The accumulation of cerebroside sulfates by fibroblasts in culture from patients with late infantile metachromatic leukodystrophy

Abstract

Late infantile metachromatic leukodystrophy (MLD) is a hereditable lipid storage disease characterized by a deficiency of the lysosomal enzyme arylsulfatase A and an accumulation of cerebroside sulfates (sulfatides) in certain tissues. Fibroblasts derived from skin biopsies of patients with MLD do not accumulate the pathognomonic metachromatically staining material observed in tissue sections, although they are grossly deficient in arylsulfatase A. It has been observed that fibroblasts from two patients with MLD did become metachromatic with cresyl violet and toluidine blue O when cultured in the presence of sulfatide, whereas control and heterozygous cells remained ametachromatic.
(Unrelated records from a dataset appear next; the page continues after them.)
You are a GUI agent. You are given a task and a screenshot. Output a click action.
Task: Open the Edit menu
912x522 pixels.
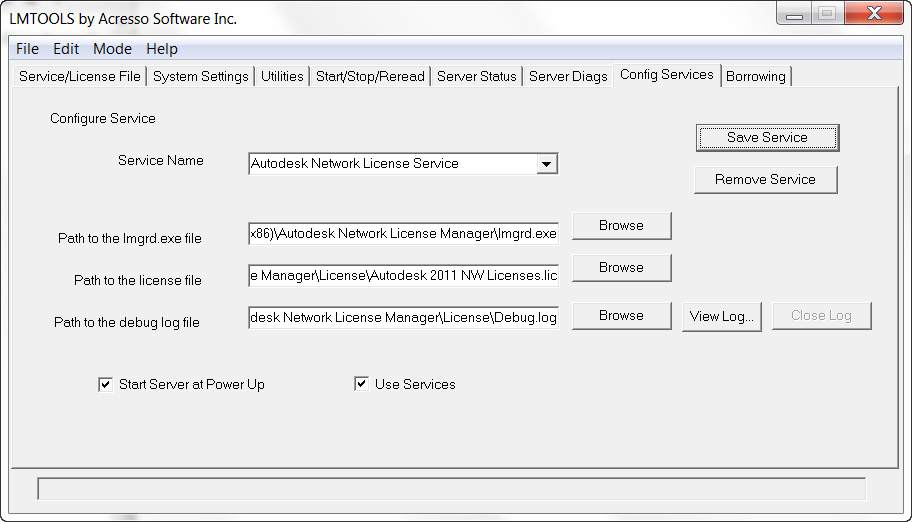66,49
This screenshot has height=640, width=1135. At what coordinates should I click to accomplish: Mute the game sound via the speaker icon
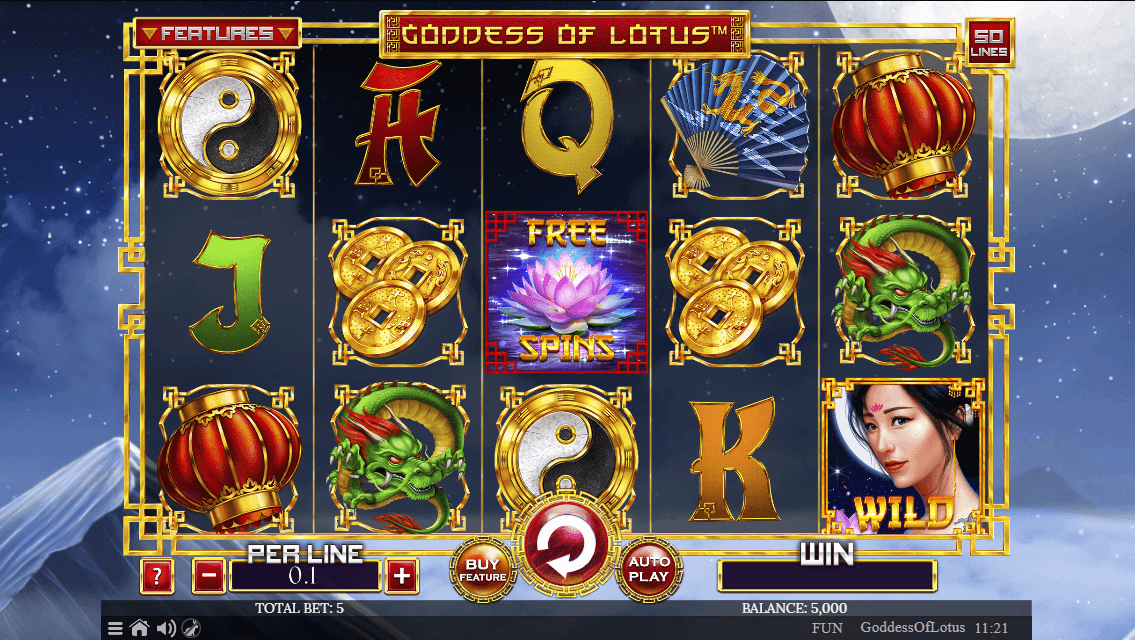click(x=166, y=628)
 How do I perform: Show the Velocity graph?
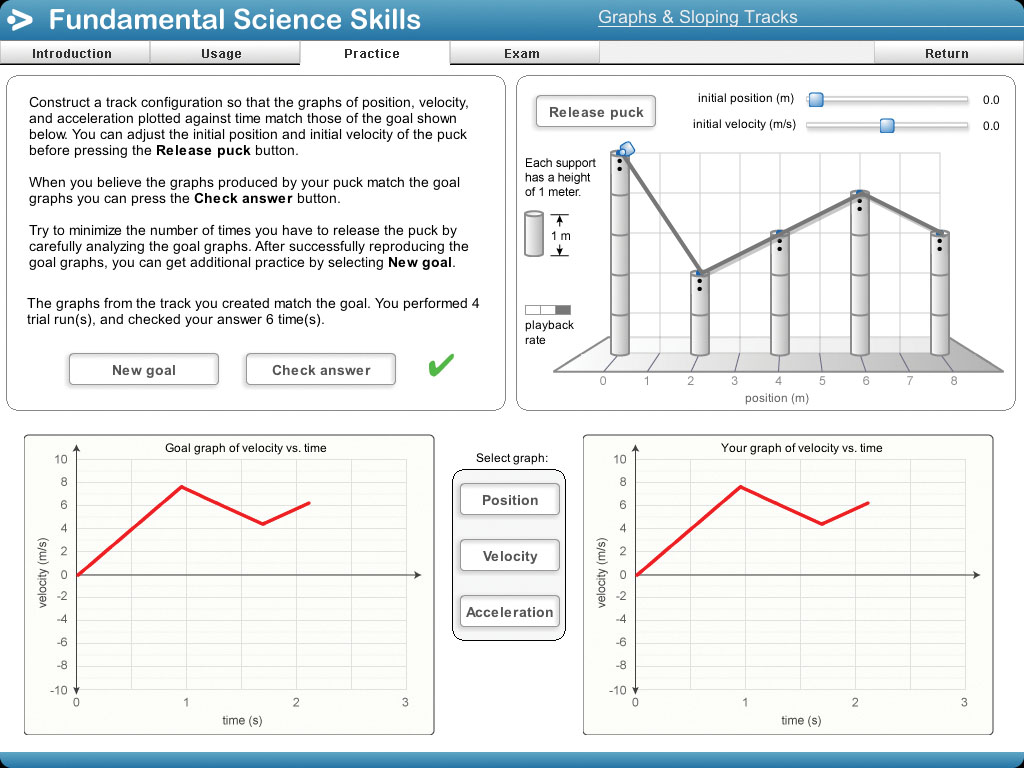coord(509,555)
Uptake studies with 35S-labeled sulfatides revealed that all cell strains tested incorporated the radioactive material but that only the MLD cells accumulated sufficient amounts to develop metachromasia. Analysis of the growth media established that control cells hydrolyzed the ingested sulfatide and excreted inorganic sulfate into the medium, while the MLD cells failed to produce any detectable degradation products. Induced inclusions in MLD fibroblasts may serve as a model for the study of this genetic disease in vitro.